Answer these questions using the mailing-list message below.
(a) Which SSE packed instruction is named as a possible reason llvm.sqrt is treated as special?
(b) What result should llvm.sqrt be defined to give for an argument x < 0, according to the proposal?
(c) Which PR does the quoted e-mail seek feedback on fixing?

Source:
○ ○ ○ ○ ○
[LLVMdev] [RFC] How to fix sqrt vs llvm.sqrt optimization asymmetry

Mon Nov 11 13:45:18 PST 2013

Hi Hal, all.

I'm not sure why llvm.sqrt is 'special'.  Maybe because there is a SSE 
packed sqrt instruction (SQRTPS) but not e.g. a packed sin instruction 
AFAIK.

As mentioned in a recent mail to this list, I would like llvm.sqrt to be 
defined as NaN for argument x < 0.  I believe this would bring it more 
into line with the other intrinsics, and with the libm result, which is 
NaN for x < 0: 
http://pubs.opengroup.org/onlinepubs/007904975/functions/sqrt.html

Cheers,
     Nick

On 10/11/2013 3:36 p.m., Hal Finkel wrote:
> Hello everyone,
>
> The particular motivation for this e-mail is my desire for feedback on how to fix PR17758; but there is a core design issue here, so I'd like a wide audience.
○ ○ ○ ○ ○
Collected material:
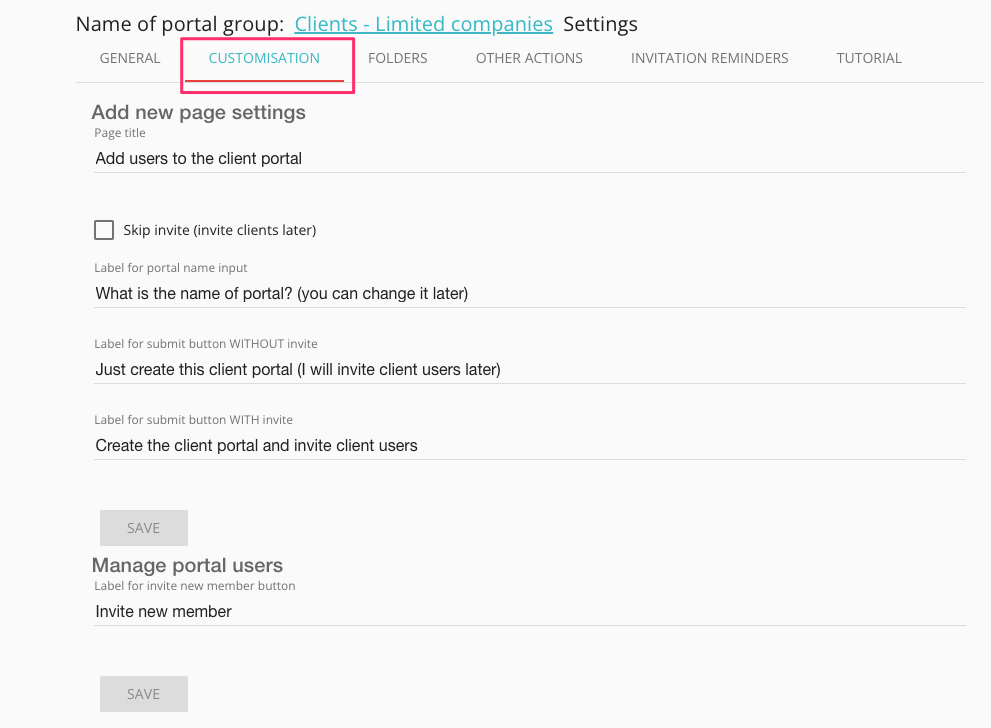
Task: Go to the Other Actions tab
Action: [529, 58]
○ ○ ○ ○ ○
Complete response:
(a) SQRTPS
(b) NaN
(c) PR17758